OK. I have an Olympus D-580 4.0 megapixel Camera. I don't like how it is auto focus. I want to be able to focus it by hand. I was looking at a Nikon D70 6.1 Megapixel, but it's a little expensive... I have heard Nikon is a good brand, but I don't know much about cameras. I basicaly want at least a 4.0megapixel digital camera that I can focus by hand (rotating the lens) I don't like the "auto focus" and spend less than $400 including at least a 512mb memory card. Thanks for any suggestions.


----------



## Wasserpest (Jun 12, 2003)

Focus by hand, that asks for a digital SLR. The cheapest one I think is the Canon Digital Rebel, but it will still be around 900$. So either spend more, or learn how to autofocus, or scratch digital and do 35 mm. Many options! roud:


----------



## toofazt (Jun 18, 2005)

I was looking on ebay and you can get a "like new" Nikon D70 w/o lense for about $600...


----------



## Wasserpest (Jun 12, 2003)

So... you can probably get a rough treated Rebel without lens and manual for $400 plus shipping on Ebay. But, what good does that?

(Sorry - I wish I had a better answer)


----------



## Safado (Jul 10, 2005)

I want to second Wasserpest's recomendation. I think Canon is the way to go. They're Compact Flash, so the memory is cheaper, and I think faster. You don't have nearly the delay you have with most digitals. I have had a Canon 20D for just under a year, and am still amazed at how nice they are.


----------



## cobra (Feb 4, 2005)

Hello,

I would whole-heartedly suggest the Olympus E-1. It can be had at a very decent price right now and it will take excellent photos at 5.1 mp, plus it comes with an excellent lens matched to the (14-54mm wide angle zoom) format. I think they are going for around 500 USD currently (camera and lens).

One feature that it has that Nikon, Canon, et. al., all lack is a anti-dust feature that plagues the other digital SLRs.
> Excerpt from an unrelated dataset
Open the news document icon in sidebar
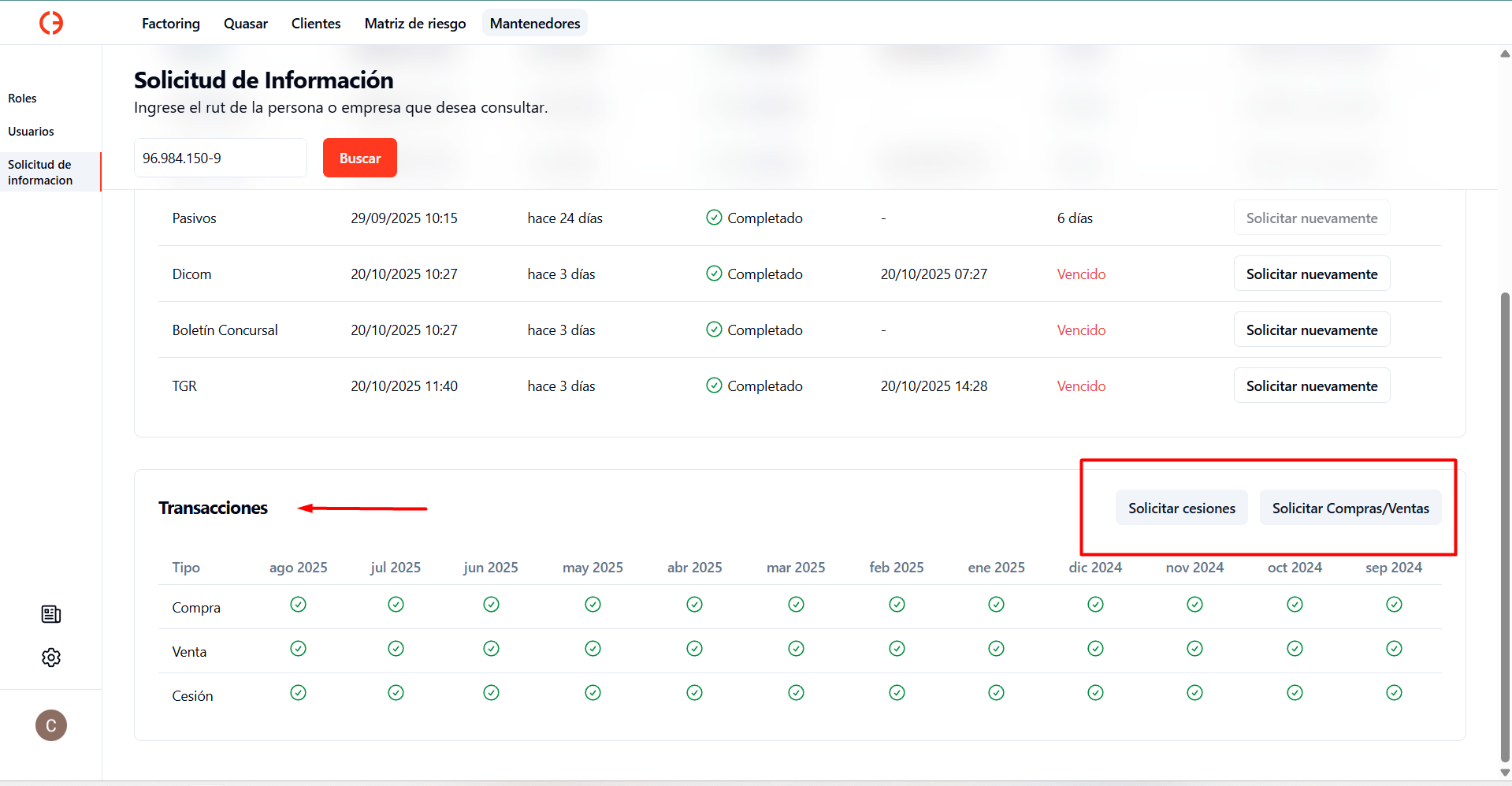1512x786 pixels. click(x=51, y=614)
PLus it has excellent weatherproofing and built like a tank. Visit dpreview.com.

G


----------



## BOTIA (Dec 23, 2003)

Go Nikon !
I have to say I have two nikon digitals a 3.34 880 and a 8.3mp 8700.
The optics are fantastic. The 8700 is very fast with little shutter lag, has all the standard manual camera features as well some very cool digitals ones.
I used to have my own darkroom and developed my own film as well. I loved manual cameras but nikon made me a convert.
It also uses compact flash or hardrive cards. make sure you get sandisk ultra 2 CF cards. They are extremely fast and help speed up the camera overall.
Also the bonus side with the 8700 is tv quality video with sound., magnesium body multiagle screen and customizabile menus. Or you can use autoi mode which is very good.
Here is an example shot of one of my Yoyo Loaches with my 8700 on auto mode using spot focus and macro setting.
Btw this pic is very much scaled down.
Cheers
BotiA


----------



## newshound (May 9, 2005)

go canon.
.
.
.
.
.
.
.
we agree on the BotiA though roud:


----------



## Jim (Apr 4, 2005)

I have been very happy with my Canon 10D. If price is an issue, check out the Digital Rebel. Nikon has always made a great product as well, but I have always used Canon SLRs because of my lens collection. 

Jim


----------



## Jason Baliban (Mar 3, 2005)

Both the xt and the d70 are fantastic cameras. They will both be more then enough for your needs. They both have all the lenses and accessories you might need to take great pics. 

The D70 is considered to be more of a "pro" cam by the photo geeks. I dont really know what that means considering I am not a photo geek.....hehehe. I have a d70 myself. The construction of the D70 is a bit more sturdy in feeling IMO.

With this being said, it is largely a personal preference. As stated, they will both preform exceptionally. If you have other cannon lenses, then it makes sense to get the xt......or vice versa. I would go to a local cam shop and pic them both up. See what feels best in your hands and feels best to you.

Hope this helps.

jB


----------



## bigpow (May 24, 2004)

Canon Powershot G2 with +6 Macro lens here, couldn't be happier.
I think as long as it has manual focus & settings, it should be okay. As for the shutter lag, I usually add more lighting on top of the tank


----------